This is the humerus, or upper arm bone, of Nyasasaurus parringtoni next to a cross section of the bone. The many colors indicate that the bone fibers are disorganized, much like those of early dinosaurs.Credit: (c)Natural History Museum

The more we dig into our Earth’s history, the more realize we barely know anything about it at all. Paleontologists have discovered dinosaur fossils that date back 10-15 MILLION years further than all previous specimens we have, which is incredible!

EurekAlert! writes:

Researchers have discovered what may be the earliest dinosaur, a creature the size of a Labrador retriever, but with a five foot-long tail, that walked the Earth about 10 million years before more familiar dinosaurs like the small, swift-footed Eoraptor and Herrerasaurus.

The findings mean that the dinosaur lineage appeared 10 million to 15 million years earlier than fossils previously showed, originating in the Middle Triassic rather than in the Late Triassic period.

“If the newly named Nyasasaurus parringtoni is not the earliest dinosaur, then it is the closest relative found so far,” according to Sterling Nesbitt, a University of Washington postdoctoral researcher in biology and lead author of a paper published online Dec. 5 in Biology Letters, a journal of the United Kingdom’s Royal Society.

“For 150 years, people have been suggesting that there should be Middle Triassic dinosaurs, but all the evidence is ambiguous,” he said. “Some scientists used fossilized footprints, but we now know that other animals from that time have a very similar foot.

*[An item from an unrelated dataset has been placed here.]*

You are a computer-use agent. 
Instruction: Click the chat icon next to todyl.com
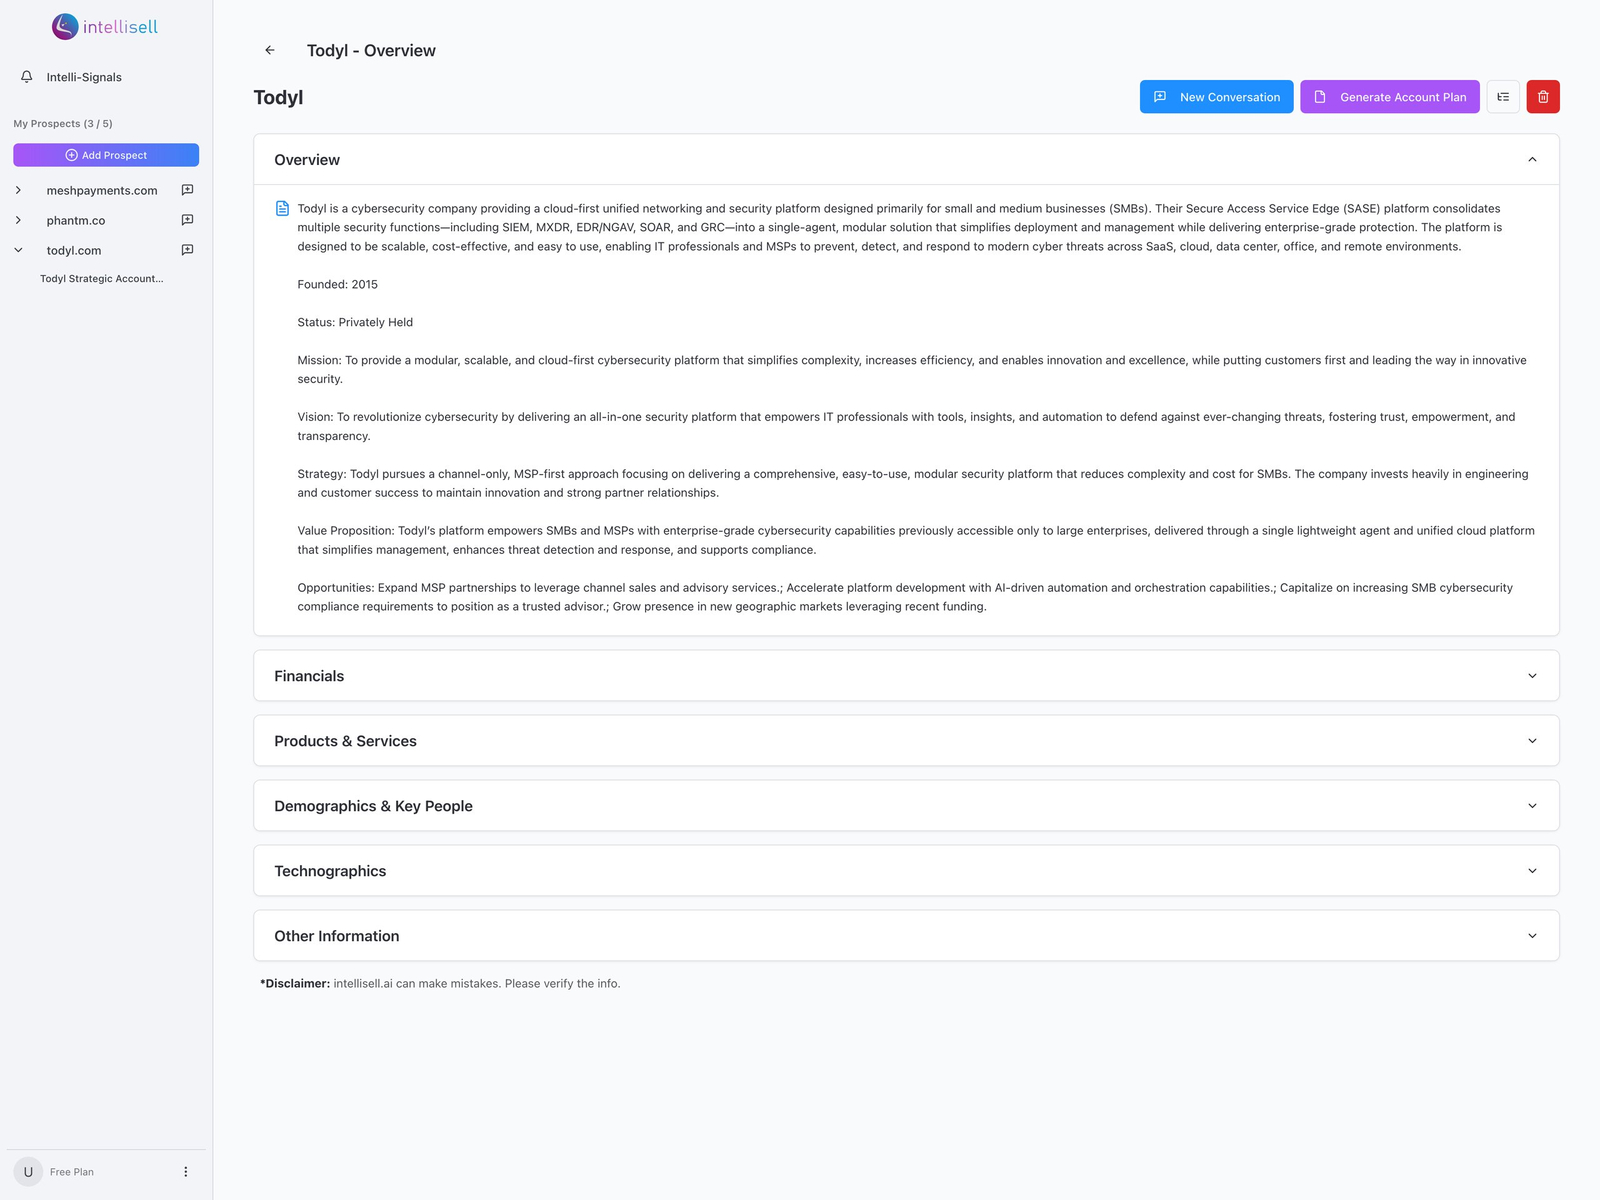187,250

Other scientists pointed to a single dinosaur-like characteristic in a single bone, but that can be misleading because some characteristics evolved in a number of reptile groups and are not a result of a shared ancestry.”

The researchers had one humerus – or upper arm bone – and six vertebrae to work with. They determined that the animal likely stood upright, measured 7 to 10 feet in length (2 to 3 meters), was as tall as 3 feet at the hip (1 meter) and may have weighed between 45 and 135 pounds (20 to 60 kilograms).